* **WHAT YOU HAVE TO DO**: When a line in the entries below contains the word "agent", copy that line.

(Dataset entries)
BEGIN
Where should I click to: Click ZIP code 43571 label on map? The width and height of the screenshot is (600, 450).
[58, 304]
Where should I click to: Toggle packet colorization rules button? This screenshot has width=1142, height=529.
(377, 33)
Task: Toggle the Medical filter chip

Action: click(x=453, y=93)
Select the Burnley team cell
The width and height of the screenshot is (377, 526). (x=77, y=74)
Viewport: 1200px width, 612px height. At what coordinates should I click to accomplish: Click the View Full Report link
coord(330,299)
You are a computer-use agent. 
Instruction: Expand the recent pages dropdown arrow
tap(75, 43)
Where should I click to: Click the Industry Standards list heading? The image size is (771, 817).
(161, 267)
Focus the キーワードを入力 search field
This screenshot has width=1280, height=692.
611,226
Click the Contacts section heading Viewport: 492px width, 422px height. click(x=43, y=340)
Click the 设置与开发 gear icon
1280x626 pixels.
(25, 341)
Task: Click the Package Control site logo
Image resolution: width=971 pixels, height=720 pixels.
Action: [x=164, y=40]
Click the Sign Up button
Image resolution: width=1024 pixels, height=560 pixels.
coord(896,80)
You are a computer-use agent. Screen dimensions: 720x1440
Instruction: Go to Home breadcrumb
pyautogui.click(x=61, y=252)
END
* **SOLUTION TO THE EXERCISE**:
You are a computer-use agent. 
You are a computer-use agent. Screen dimensions: 720x1440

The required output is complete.